Business is not going well, growth is stagnant, and investors are worried about the future as consumers are perfect for healthier food choices. And it is reportedly considering disbanding its business. Here’s why it can be good for investors:
According to Wall Street JournalCraft is considering ejecting a significant portion of its business, which is worth around $20 billion. Currently, the total market capitalization of the stock is approximately $34 billion. Details are not yet known exactly as to which brands are the business, but the company reportedly considers having one business focused on spreads and sauces, while the other could include processed meats, cheeses and other core products.

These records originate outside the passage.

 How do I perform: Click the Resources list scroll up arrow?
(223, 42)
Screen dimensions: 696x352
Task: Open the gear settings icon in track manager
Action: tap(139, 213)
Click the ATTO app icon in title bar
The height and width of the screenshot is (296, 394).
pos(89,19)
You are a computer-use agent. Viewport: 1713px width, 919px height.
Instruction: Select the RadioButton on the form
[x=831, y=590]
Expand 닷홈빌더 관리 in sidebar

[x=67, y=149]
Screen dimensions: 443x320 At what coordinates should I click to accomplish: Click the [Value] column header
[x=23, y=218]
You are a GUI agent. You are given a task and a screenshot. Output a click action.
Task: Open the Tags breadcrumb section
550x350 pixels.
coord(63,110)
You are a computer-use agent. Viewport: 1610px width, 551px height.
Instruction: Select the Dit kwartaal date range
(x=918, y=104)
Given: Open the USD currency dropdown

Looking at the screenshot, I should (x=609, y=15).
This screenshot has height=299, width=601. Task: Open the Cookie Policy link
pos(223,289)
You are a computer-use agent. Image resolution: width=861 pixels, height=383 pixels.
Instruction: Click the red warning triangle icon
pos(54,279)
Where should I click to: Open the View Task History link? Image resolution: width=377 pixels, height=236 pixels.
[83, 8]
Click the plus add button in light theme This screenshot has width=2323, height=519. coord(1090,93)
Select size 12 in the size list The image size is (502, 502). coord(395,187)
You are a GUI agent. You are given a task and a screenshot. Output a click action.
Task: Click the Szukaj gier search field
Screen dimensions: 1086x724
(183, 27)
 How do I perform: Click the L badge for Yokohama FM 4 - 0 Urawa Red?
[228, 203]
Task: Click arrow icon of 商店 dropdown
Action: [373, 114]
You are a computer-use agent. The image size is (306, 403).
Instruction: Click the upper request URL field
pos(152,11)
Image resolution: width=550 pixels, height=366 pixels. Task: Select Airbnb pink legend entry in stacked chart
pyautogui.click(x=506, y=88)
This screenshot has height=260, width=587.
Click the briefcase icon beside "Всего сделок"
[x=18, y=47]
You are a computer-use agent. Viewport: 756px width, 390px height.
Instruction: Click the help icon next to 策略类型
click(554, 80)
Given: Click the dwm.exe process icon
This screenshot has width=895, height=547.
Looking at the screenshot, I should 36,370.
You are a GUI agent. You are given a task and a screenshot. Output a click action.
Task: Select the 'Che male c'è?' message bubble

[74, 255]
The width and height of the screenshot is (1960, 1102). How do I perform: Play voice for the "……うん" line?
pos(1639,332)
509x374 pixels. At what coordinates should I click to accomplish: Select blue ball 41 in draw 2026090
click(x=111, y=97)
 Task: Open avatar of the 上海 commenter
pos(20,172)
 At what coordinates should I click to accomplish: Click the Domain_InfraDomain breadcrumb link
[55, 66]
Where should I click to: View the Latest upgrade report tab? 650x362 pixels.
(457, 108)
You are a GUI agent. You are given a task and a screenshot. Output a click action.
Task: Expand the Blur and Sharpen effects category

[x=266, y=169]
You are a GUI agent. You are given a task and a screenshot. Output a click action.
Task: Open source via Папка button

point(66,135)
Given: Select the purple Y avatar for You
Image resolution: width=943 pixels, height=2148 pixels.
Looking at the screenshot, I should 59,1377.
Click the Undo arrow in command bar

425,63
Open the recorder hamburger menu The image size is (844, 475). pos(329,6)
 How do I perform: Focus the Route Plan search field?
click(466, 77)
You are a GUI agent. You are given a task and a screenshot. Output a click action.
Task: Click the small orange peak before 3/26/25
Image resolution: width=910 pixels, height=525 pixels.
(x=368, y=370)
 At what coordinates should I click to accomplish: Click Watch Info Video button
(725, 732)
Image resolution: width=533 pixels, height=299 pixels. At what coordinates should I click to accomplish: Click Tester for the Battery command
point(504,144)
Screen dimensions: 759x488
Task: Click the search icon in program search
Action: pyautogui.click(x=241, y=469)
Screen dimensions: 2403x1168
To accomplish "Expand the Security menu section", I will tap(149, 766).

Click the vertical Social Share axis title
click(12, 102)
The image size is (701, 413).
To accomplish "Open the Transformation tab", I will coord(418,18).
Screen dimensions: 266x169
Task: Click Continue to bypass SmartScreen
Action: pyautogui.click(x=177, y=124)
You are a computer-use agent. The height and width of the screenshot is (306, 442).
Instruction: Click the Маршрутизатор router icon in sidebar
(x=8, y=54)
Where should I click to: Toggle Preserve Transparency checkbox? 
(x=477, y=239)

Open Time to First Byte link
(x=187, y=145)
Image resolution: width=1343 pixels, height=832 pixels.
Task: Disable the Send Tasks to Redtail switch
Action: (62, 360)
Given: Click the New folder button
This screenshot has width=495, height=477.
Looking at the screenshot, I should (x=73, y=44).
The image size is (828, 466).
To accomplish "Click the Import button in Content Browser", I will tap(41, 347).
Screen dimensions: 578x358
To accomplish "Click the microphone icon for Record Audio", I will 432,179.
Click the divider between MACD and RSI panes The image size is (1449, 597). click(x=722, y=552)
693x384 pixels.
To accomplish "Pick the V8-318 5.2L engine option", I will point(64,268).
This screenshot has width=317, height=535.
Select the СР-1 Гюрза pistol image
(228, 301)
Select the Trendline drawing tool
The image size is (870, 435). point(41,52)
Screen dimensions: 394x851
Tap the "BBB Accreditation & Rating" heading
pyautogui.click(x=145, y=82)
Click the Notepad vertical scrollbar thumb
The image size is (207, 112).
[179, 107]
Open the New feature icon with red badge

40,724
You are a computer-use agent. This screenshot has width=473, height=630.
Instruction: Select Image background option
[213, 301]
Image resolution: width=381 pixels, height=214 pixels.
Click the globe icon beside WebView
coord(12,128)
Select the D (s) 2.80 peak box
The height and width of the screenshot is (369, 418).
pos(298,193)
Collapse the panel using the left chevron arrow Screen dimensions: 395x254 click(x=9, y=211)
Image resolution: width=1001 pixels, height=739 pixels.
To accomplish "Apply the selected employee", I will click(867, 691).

It may take weeks for details to be organized, and there may be no breakup. However, in recent years, the stock and company performance is very low, so the shakeup may be in place. For example, the company’s sources and spreads are staple foods for households around the world and could have better growth potential than businesses focusing on processed foods related to health risks.
Kraft’s topline doesn’t give investors much reason to be optimistic. Although it has been relatively stable in recent years, its annual revenue is around $26 billion, which is not particularly exciting Growth Investorespecially considering that many of the company’s brands are synonymous with diet that is less healthy.
Future-looking investors know that this downward trend could last in the future as consumers eat healthier. And while the stock offers a high dividend yield of 5.5% today, it may not be enough to own it, especially if the loss of the stock is greater than offsetting dividend income. Furthermore, the risk is that if the company’s top and bottom lines fall in the future, dividends may not prove sustainable.